Assessment lies at the core of higher education. It helps focus students’ learning and helps them evidence, to themselves and to others, the progress they have made in their learning and growth.
Setting, supporting and marking assessed student work takes up a substantial proportion of academic colleagues’ effort and time.
Approaches to assessment and outcomes of assessment experiences underpin the narratives crafted by many higher education providers to showcase how they secure meaningful educational gains for their students.
It’s not just what you know
Educational gains go well beyond academic assessment, yet assessment is central to student experiences and should not be limited to academic knowledge gains. Indeed, a nuanced and insightful independent report commissioned by the Office for Students in March 2024 on how educational gains were defined and articulated in TEF 2023 submissions notes that providers rated gold for student outcomes
“make reference to enhancing student assessment practices as a vehicle for embedding identified educational gains into the curriculum, explaining that their range of assessments is designed to assess beyond subject knowledge.”
Assessments that require evidence of learning beyond subject knowledge are a particularly pertinent point to ponder, because these assessments are more likely to underpin the kind of inclusive higher education experiences that providers hope to create for their students, with inclusion understood in broad rather than narrow terms.
The link between inclusion and assessment has been problematised by scholars of higher education. A narrow view of inclusive assessment focuses on individual adjustments in response to specific student needs. Higher education providers, however, would benefit from developing a broad definition of inclusive assessment if they are intent on meaningfully defining educational gains. Such a definition will need to move beyond implementing individual adjustments on a case by case basis, to consider intersecting and diverse student backgrounds that may impact how a student engages with their learning.
Well-defined
A good definition should also be mindful of (but not constrained by) needs and priorities articulated by external bodies and employers. It should be based on a thorough understanding of how to create equitable student assessment experiences in interdisciplinary settings (being able to operate flexibly across disciplines is key to solving societal challenges). It should appreciate that bringing co and extra-curricular experiences into summative assessment does not dilute a course or programme academic core.
It should be aligned to a view of assessment for and as learning. It should value impact that goes beyond individual student achievement and is experienced more broadly in the assessment context. Importantly, it should embrace the potential of generative artificial intelligence to enhance student learning while preserving the integrity of assessment decisions and the need for students to make responsible use of generative tools during and beyond their studies.
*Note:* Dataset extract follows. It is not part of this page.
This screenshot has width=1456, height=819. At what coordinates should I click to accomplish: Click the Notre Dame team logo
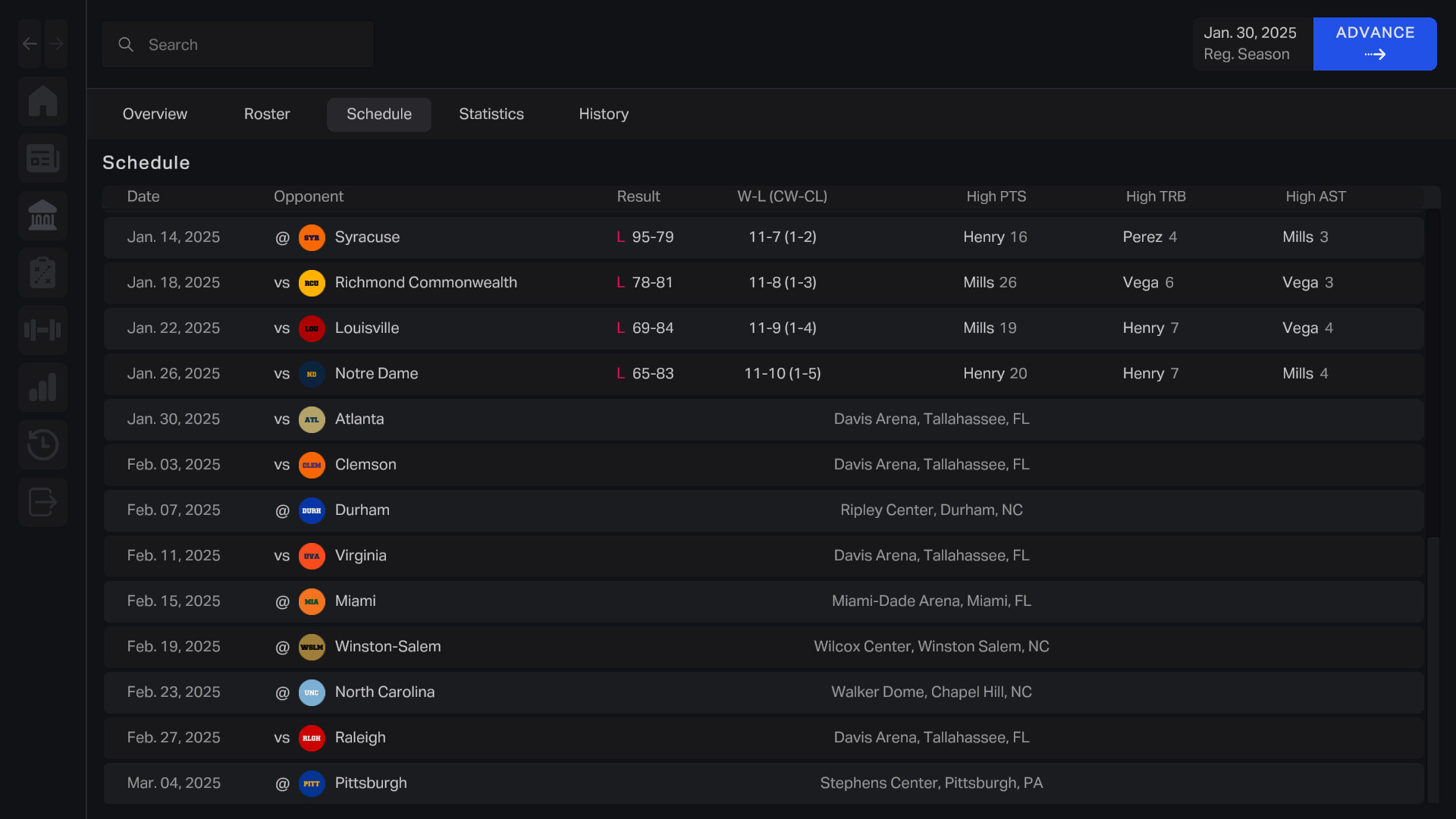click(x=312, y=374)
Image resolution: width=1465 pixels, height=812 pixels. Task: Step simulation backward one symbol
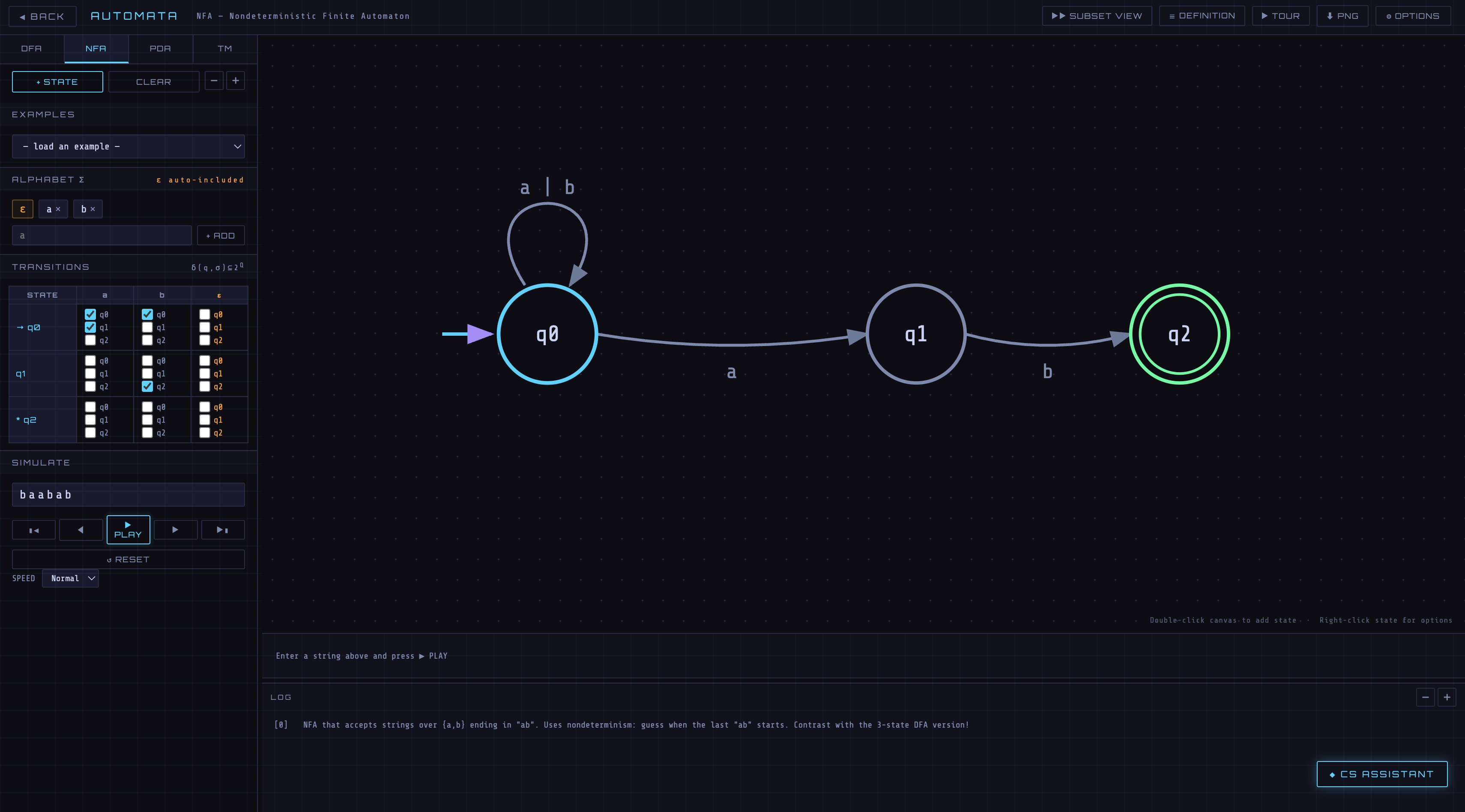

All higher education providers are likely to be able to find at least some examples of good, broadly defined inclusive practice in their contexts – these may just need to be spotlighted for others to consider and engage with. To help with this task, providers should be exploring
- · Who is included in conversations about what is assessed, when and how?
- · How fully are experiences outside a more narrowly defined academic curriculum core included in summative evaluative judgements about student achievement of intended and desired outcomes?
- · To what extent does the range of assessments within a course or programme include opportunities for students to have their most significant strengths developed and recognised?
Providers should develop their own narratives and frameworks of educational gains to create full inclusion in and through assessment. As they carefully implement these (implementation is key), they may also consider not just the gains that can be evidenced but also whether they could attract, welcome and evidence gains for a broader range of students than might have been included in the providers’ initial plans.
And suppose energy to rethink assessment reaches a low point. In that case, it will be useful to remember that insufficient attention to inclusion, broadly defined, when assessing learning and measuring gains can (inadvertently) create further disadvantage for individuals, as it preserves the system that created the disadvantage in the first place.